Con un minimo di lucidità e un po’ d’immaginazione ognuno potrà divertirsi a eseguire i trapianti da sé, a spostare la signora della pensione Nettuno in un bungalow delle Seychelles, a far viaggiare il rapido delle 11,35 con 140 minuti di ritardo, a introdurre tra due usci cameriere somale e filippine, ad avviare il pullman dei pensionati verso la grande mostra di Manet, ad aggiornare la spiaggia con figlie in topless e figli rincretiniti dai videogiochi e dagli stereo, a far scrivere alla nonna un best-seller sui suoi trascorsi amorosi, a mettere il capofamiglia al volante di una fuoristrada per andare in ufficio.
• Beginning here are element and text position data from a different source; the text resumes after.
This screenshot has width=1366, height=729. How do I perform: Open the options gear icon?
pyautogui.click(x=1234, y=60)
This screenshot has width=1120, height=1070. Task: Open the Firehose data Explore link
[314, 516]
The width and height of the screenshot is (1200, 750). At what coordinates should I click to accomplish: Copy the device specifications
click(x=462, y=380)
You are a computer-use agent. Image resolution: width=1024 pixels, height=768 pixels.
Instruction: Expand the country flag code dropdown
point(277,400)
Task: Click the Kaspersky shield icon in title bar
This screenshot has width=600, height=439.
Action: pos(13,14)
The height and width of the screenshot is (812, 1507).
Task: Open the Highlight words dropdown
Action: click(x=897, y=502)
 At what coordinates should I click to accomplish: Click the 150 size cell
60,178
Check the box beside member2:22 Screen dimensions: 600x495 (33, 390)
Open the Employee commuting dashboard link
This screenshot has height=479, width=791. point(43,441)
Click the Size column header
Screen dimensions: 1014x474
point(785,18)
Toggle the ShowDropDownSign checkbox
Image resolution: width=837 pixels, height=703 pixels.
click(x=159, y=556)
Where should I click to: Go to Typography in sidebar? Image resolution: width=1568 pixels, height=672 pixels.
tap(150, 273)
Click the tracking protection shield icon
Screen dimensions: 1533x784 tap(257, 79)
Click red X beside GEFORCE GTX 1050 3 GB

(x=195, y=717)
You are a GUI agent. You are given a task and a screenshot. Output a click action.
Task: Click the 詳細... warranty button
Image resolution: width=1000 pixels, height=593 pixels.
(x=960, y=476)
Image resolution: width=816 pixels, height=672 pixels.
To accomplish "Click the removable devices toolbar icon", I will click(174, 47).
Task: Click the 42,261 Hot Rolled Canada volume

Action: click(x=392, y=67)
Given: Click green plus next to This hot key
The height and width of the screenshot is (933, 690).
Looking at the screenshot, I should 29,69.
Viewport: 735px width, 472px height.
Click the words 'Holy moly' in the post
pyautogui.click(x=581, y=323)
Mentre tutto attorno preme l’Italia esasperante e ridicola dei pentapartiti e delle verifiche, dei ministri che s’ingiuriano e delle leggi che nessuno capisce e nessuno applica, della burocrazia del cappuccino, del pettoruto sommerso, del terziario spavaldamente avanzato, del falso invalido, del doppio lavoro, del parcheggio in seconda e terza fila, del festival, del recital, del concorso, del convegno, dell’intervista, dell’inchiesta…
Sì, le cose sono cambiate, si sono infinitamente complicate e moltiplicate. Ma ancora gli stessi sguardi le tengono impietosamente insieme, ancora negli innumerevoli interstizi si coglie, nettissima, l’unghiata crudele del « buon » Novello, l’indelebile cicatrice.